February 24, 2014
Credit: Nevit Dilmen. Wikimedia Commons
I’ve long said I wish as a church we could open our hands to receive the irreconcilable dilemma we’re faced with around sexual orientation, as a gift from God. Am I out of my mind to say this? Maybe. But I do not assert this glibly. As a 60 year old, I know the crucible events in my life—as wracked with pain as they are—drive me deeper into the love of God. Break my heart open. Make me more humble. And perhaps a tad wiser.
I believe enough in the good providence of God to ask—why has this conflict—a conflict that tears us down the middle in families, congregations, denominations, nations—why has this conflict shown up with such ferocity? What does God want us to learn as a people? What does God want to teach us? I am energized by the questions and therefore receive the monumental dilemma about how to be faithful Christ-followers with our sexuality as a gift. God is calling us to grow in faith and faithfulness.
How are we being asked to grow? To read our Bibles with new, intense questions. To do the messy, marvelous theological work that is required to understand what the unsettling Spirit is calling us toward in this day. To fulfill the law to love God above all and our neighbor as ourselves.
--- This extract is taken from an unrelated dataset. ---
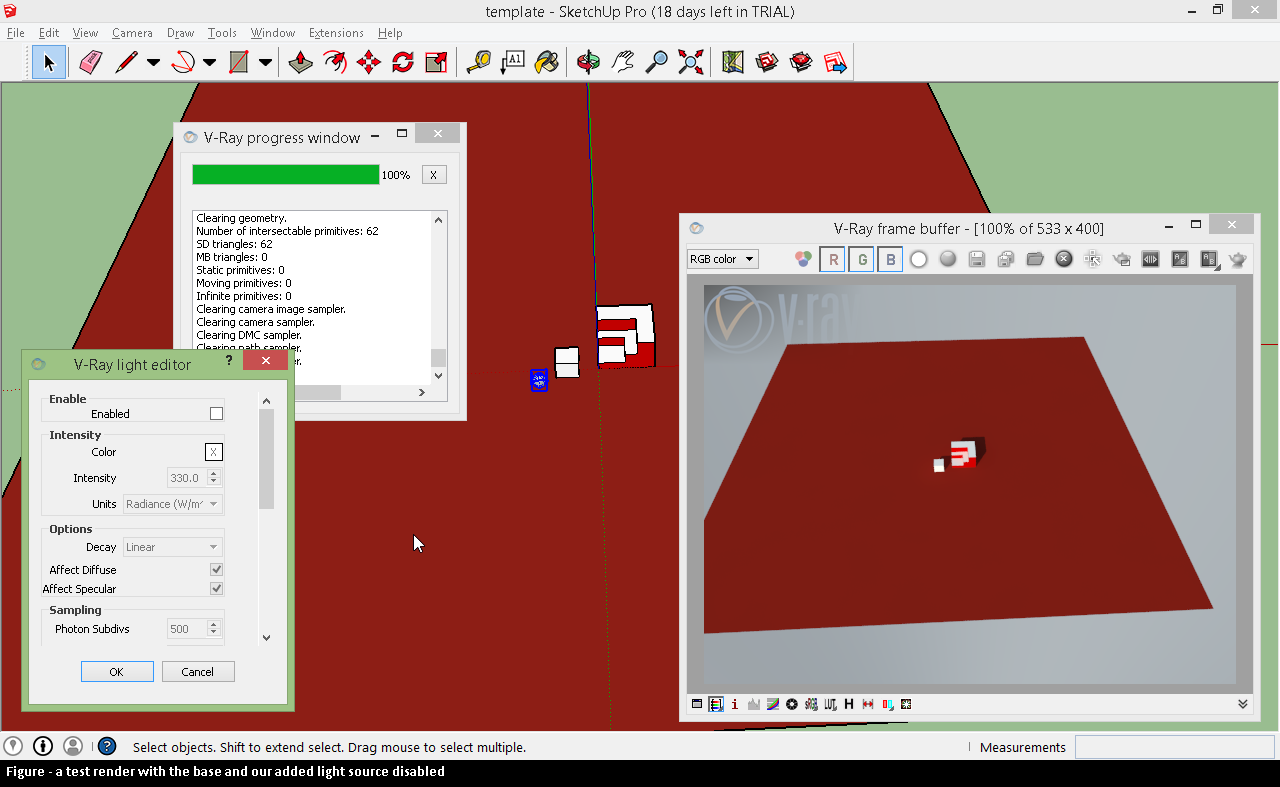Open the light Color swatch
Image resolution: width=1280 pixels, height=787 pixels.
pyautogui.click(x=213, y=452)
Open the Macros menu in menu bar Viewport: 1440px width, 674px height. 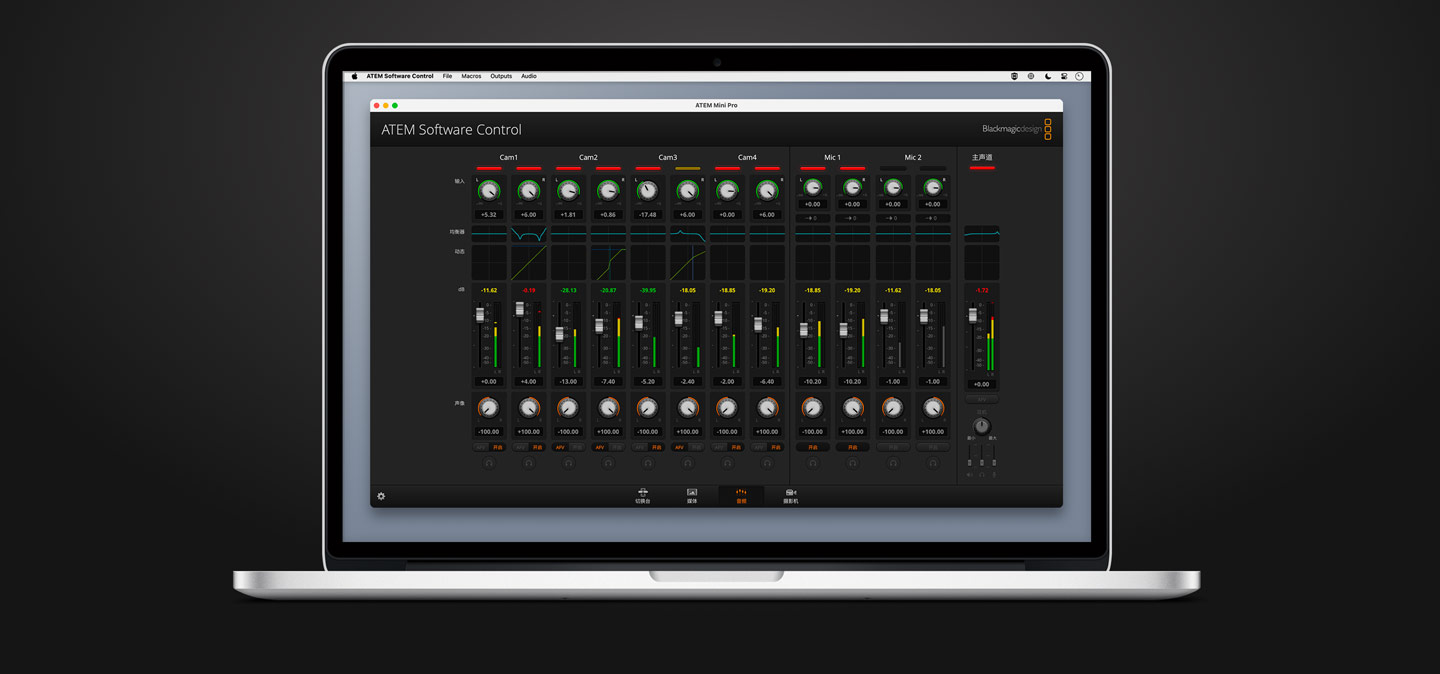click(471, 76)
As the church is wracked with painful conflict (and yes, it is horrible what we’re doing to each other in social media), the educator part of me thinks of this as a developmental stage. Groups have stages, as do individuals. Any one of us who has been a teenager or parent stumbling around to negotiate differences, knows about the difficult work of differentiation. It seems our default setting as Mennonites is to cut off relationships and withdraw into a “pure” enclave of the like minded, heaping vitriol on the other side. This is classic sectarian immaturity. Experience has shown that the differences follow us into the enclaves and only fragment us further.
When received as a gift, as an essential part of healthy development, the wrestling eventuates in an amazing kind of growing up together—where parents and teenagers grow wiser and more able to embrace varying degrees of difference within the family.
The theologian part of me asks again—how might we open our hands and hearts at this moment to discover the gifts of God’s grace within our irreconcilable differences? Rather than threatening, accusing, and demeaning each other—how might we receive this conflict as God’s invitation to meet at the foot of the cross?
AMBS New Testament professor Mary Schertz writes that taking the cross of Jesus seriously means that suffering love is to be played out in the arena of discernment around difficult issues, as in all other areas of our common life. There can be no holier, compassionate work than to engage in the difficult conversations we currently find ourselves within.
Being honestly transparent with each other is humbling, hard work and yet that is when we come to know how gracious is the love of Christ “who for the sake of the joy that was set before him endured the cross.” Our hearts will be tugged (painfully) wider and wider open as we hold together what seems irreconcilable. Isn’t this after all what is so astonishing, that we serve a Lord in whom “all things hold together” and through whom “God was pleased to reconcile to himself all things”?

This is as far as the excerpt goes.